■ Brief 1 ■
Copy the passage of the A Midsummer Night's Dream post from "Friday, November 28, 2014" to "uninterested in her." word for word.
■ Brief 2 ■
In the Saved entries listing, change "dotted arrow" to "dashed arrow" in the lines from the line with "I will 657,496." through the end of the listing, and give only those lines with everything else left as is.

■ Text ■
============
Friday, November 28, 2014

William Shakespeare’s A Midsummer Night's Dream

A recent reread of William Shakespeare’s A Midsummer Night's Dream has prompted me to ponder. I am not going to attempt to encompass the entire play in this post.  For my musings today, I will concentrate on just one part of the work that concerns itself with passionate and intense early love instead.

For those unfamiliar with the work: the part of the play that I am referring to here centers upon two couples. Hermia and Lysander are in love. However, Hermia is ordered by Duke Theseus to marry another man named Demetrius. Complicating matters is the fact that another character, Helena, is in love with Demetrius, who is uninterested in her.

 When the four find themselves in a forest at night, they encounter a group of fairies and elves. Oberon is the King of the Fairies, and Titania is his estranged queen. Puck is a mischievous elf who is a servant of Oberon. The king decides to send Puck to play a nasty trick on Titania by administering a love flower to the queen and pointing her in the direction of a buffoon named Bottom. The clownish Bottom is also in the forest that night rehearsing for a play. Adding insult to injury, Bottom is transformed into a man with the head of a jackass.
============
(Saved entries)
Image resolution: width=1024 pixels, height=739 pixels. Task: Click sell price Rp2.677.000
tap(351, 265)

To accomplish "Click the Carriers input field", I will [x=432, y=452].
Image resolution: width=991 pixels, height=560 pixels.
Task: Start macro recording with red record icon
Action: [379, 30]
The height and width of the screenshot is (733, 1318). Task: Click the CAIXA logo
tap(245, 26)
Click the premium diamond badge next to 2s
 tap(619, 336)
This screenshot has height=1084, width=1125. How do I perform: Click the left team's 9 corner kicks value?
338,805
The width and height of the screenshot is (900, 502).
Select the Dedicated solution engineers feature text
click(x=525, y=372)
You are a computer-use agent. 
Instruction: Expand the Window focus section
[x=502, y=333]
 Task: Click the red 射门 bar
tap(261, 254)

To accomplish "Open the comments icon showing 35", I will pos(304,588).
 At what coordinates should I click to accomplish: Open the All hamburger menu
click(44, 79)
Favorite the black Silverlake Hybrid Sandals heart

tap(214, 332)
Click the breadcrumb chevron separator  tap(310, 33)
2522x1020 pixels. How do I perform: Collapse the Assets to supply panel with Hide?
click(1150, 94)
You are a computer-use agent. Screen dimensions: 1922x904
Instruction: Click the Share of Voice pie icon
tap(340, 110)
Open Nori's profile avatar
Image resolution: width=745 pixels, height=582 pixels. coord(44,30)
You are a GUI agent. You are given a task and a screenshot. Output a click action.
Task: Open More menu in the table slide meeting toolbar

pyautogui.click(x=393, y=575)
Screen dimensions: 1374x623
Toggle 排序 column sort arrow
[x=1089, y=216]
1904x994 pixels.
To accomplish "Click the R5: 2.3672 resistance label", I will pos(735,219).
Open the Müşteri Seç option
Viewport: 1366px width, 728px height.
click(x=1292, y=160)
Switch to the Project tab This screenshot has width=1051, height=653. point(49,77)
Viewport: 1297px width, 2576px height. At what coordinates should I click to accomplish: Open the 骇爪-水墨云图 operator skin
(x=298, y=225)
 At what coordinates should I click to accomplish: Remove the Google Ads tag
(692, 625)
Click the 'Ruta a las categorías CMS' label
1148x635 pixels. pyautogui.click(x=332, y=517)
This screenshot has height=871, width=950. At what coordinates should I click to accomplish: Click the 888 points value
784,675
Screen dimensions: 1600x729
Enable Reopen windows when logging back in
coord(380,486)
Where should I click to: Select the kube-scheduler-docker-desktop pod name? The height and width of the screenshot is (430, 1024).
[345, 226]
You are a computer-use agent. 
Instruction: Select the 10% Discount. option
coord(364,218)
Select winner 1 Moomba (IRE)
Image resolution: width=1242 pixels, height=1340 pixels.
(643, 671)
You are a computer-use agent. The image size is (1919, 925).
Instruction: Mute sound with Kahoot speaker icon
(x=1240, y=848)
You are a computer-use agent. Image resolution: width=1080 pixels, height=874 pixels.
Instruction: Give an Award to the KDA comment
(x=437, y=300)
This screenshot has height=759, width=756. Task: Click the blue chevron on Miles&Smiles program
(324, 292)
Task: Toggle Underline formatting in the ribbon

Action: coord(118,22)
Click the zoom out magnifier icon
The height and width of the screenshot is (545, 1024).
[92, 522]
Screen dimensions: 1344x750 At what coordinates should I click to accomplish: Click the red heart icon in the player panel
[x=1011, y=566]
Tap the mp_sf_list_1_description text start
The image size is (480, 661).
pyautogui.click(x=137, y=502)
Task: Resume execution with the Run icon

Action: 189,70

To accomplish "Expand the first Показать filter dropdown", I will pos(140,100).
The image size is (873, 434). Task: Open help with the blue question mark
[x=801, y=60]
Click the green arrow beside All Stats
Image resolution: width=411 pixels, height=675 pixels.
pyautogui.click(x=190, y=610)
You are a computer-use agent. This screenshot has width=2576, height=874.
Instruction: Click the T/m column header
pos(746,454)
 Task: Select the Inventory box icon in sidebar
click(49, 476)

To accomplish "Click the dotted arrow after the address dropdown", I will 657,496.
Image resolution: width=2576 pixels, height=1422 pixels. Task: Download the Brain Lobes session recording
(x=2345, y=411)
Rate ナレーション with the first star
============
■ Problem solution 1 ■
Friday, November 28, 2014

William Shakespeare’s A Midsummer Night's Dream

A recent reread of William Shakespeare’s A Midsummer Night's Dream has prompted me to ponder. I am not going to attempt to encompass the entire play in this post.  For my musings today, I will concentrate on just one part of the work that concerns itself with passionate and intense early love instead.

For those unfamiliar with the work: the part of the play that I am referring to here centers upon two couples. Hermia and Lysander are in love. However, Hermia is ordered by Duke Theseus to marry another man named Demetrius. Complicating matters is the fact that another character, Helena, is in love with Demetrius, who is uninterested in her.

■ Problem solution 2 ■
To accomplish "Click the dashed arrow after the address dropdown", I will 657,496.
Image resolution: width=2576 pixels, height=1422 pixels. Task: Download the Brain Lobes session recording
(x=2345, y=411)
Rate ナレーション with the first star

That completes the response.